Per Patrizia Baffi, consigliera regionale di Fratelli d’Italia con la nuova legge «verrà rafforzato il ruolo dei medici di medicina generale per sostenere l’integrazione tra medicina primaria e altri servizi con il finanziamento di infrastrutture e strumentazioni tecnologiche adeguate, mentre al medico di famiglia verrà riconosciuto un compenso ad esame, totalmente gratuito per il paziente».
Il potenziamento della Sanità territoriale e della medicina di base è anche il primo pensiero di Simona Tironi vicepresidente della Commissione Sanità e consigliera regionale in quota Forza Italia che al tempo stesso lancia un appello alla conferenza Stato Regioni affinché venga risolto il problema della carenza dei medici e degli infermieri. «Come Regione Lombardia abbiamo cercato di far fronte al problema autorizzando un incremento del massimale degli assistiti dei medici di base, abbiamo incrementato il numero delle borse di studio del prossimo triennio e chiesto che i medici di base, terminato il corso di specializzazione, possano accedere ai bandi per le zone disagiate e montane.

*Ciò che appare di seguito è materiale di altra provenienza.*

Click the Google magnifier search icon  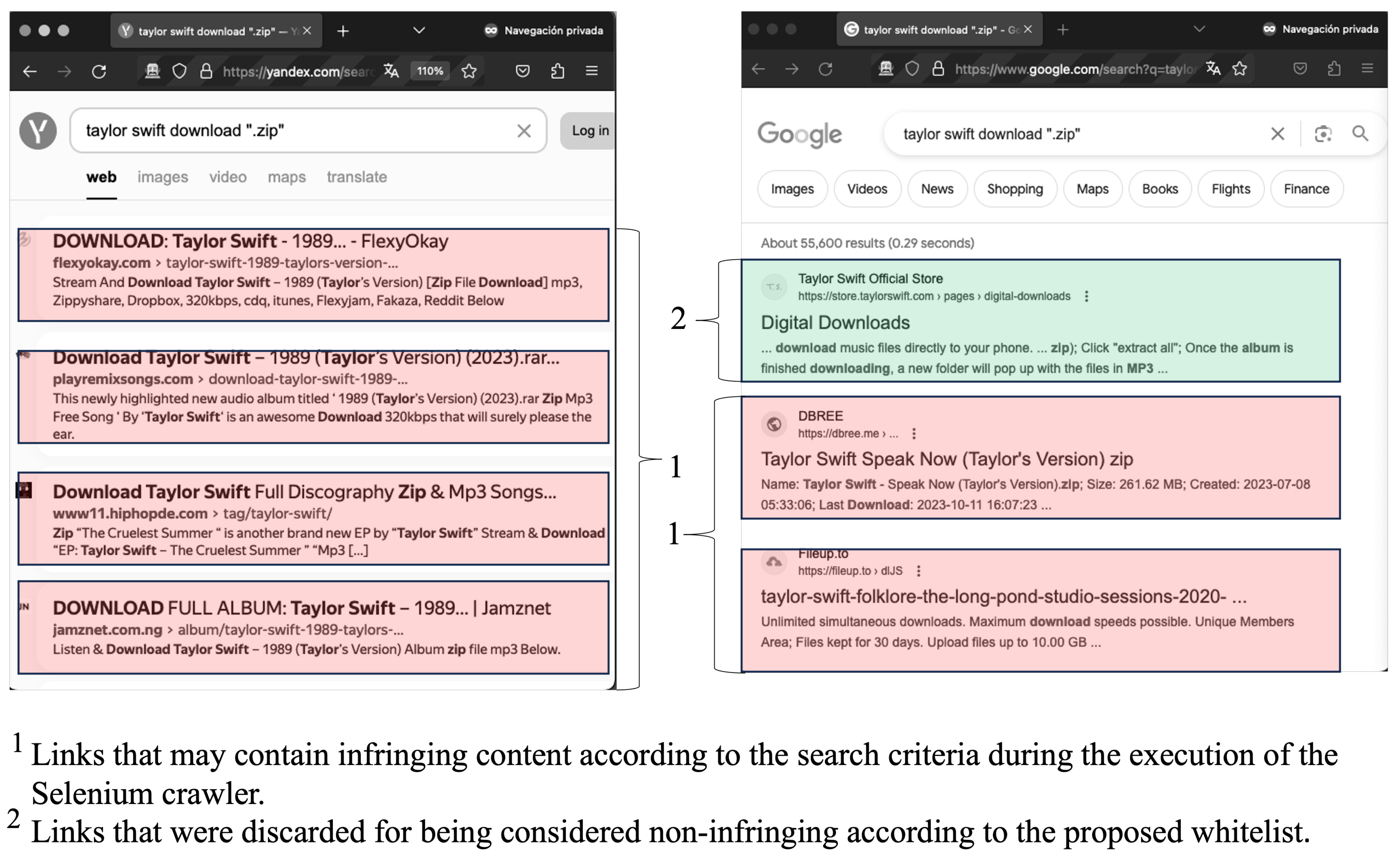click(1360, 134)
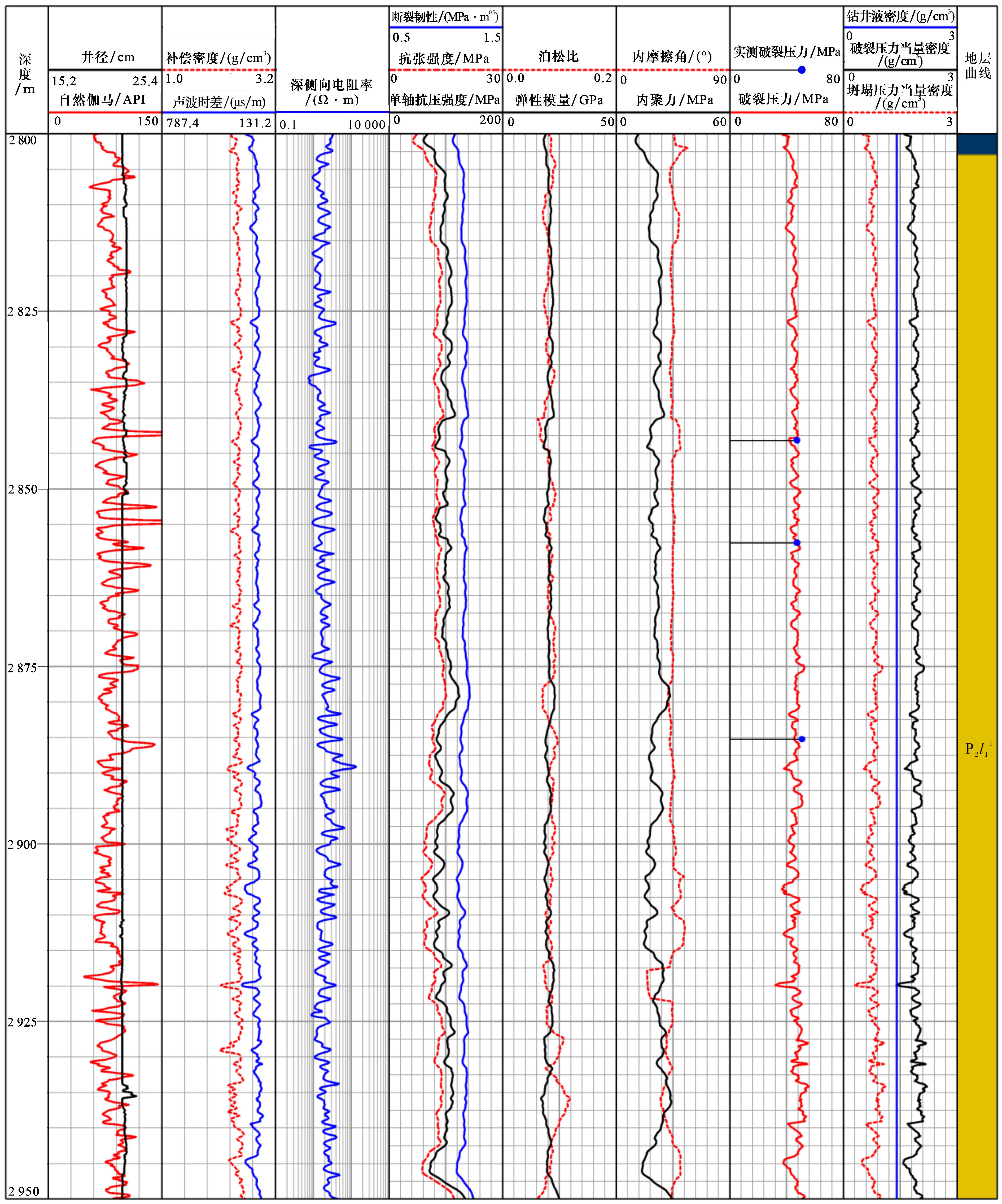Select the 单轴抗压强度/MPa label
Image resolution: width=1002 pixels, height=1204 pixels.
click(x=445, y=100)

Abbiamo fatto una richiesta al governo di incrementare gli accessi alla facoltà di medicina, per dare una continuità al territorio dal momento che molti medici di base devono andare in pensione. Con Aler abbiamo raggiunto un accordo affinché ai medici che scelgono di prestare servizio nelle zone disagiata, venga offerto uno spazio gratuito. Il governo ha garantito che il 30 percento del personale sarà di nuova assunzione ed entro il 31 marzo 2022 un numero importante di infermieri sarà messo a disposizione di tutte le regioni e quindi anche della Lombardia».
«Non sono definite le linee di comando che in Sanità sono invece fondamentali – lamenta Carmela Rozza consigliera regionale del Partito Democratico – tra ATS e ASST non sono chiare le competenze che risultano concorrenti e confuse in tema ad esempio di prevenzione. Non solo, non sappiamo quali saranno gli ospedali generalisti». Una idea di sanità che non piace anche quando il discorso scivola sulla questione pubblico privato. «La riforma non è chiara – prosegue Rozza -. Il privato serve, ma affinché il sistema funzioni deve esserci una forte componente pubblica. Elemento che manca in questa riforma dove per altro c’è concorrenza tra le diverse aziende sulle stesse competenze e questo la rende debole. Noi abbiamo fatto i nostri emendamenti in un documento di proposta che presenteremo ai cittadini come sanità alternativa nei primi mesi del 2022».
Anche il Movimento 5 stelle con il consigliere e segretario della commissione sanità Gregorio Mammì intende lavorare ad una controriforma: «Non possiamo arrenderci di fronte a chi sta mettendo a rischio il nostro sistema sanitario, quindi lavoriamo per correggere le storture previste dal centrodestra. L’obiettivo è tutelare il diritto alla salute attraverso la prevenzione, la programmazione sanitaria ed il controllo sulle prestazioni erogate. Un sistema sanitario che sappia garantire il diritto alle cure, che valorizzi le eccellenza e tuteli la sanità pubblica soprattutto nella sua componente territoriale. Con questa riforma salta anche l’idea di avere una sanità territoriale che si occupi senza interessi economici dei cittadini, infatti, nella nuova legge è previsto che il privato si possa occupare della medicina territoriale, che potrà gestire le case della comunità in raccordo con le farmacie. Domani una cooperativa di medici di base, che lavorerà per una casa di comunità gestita da privati erogatori e dalle farmacie, dovranno prescrivere esami e farmaci… Saranno spinti alla prevenzione? O saranno costretti a puntare sulla cura e sui farmaci?».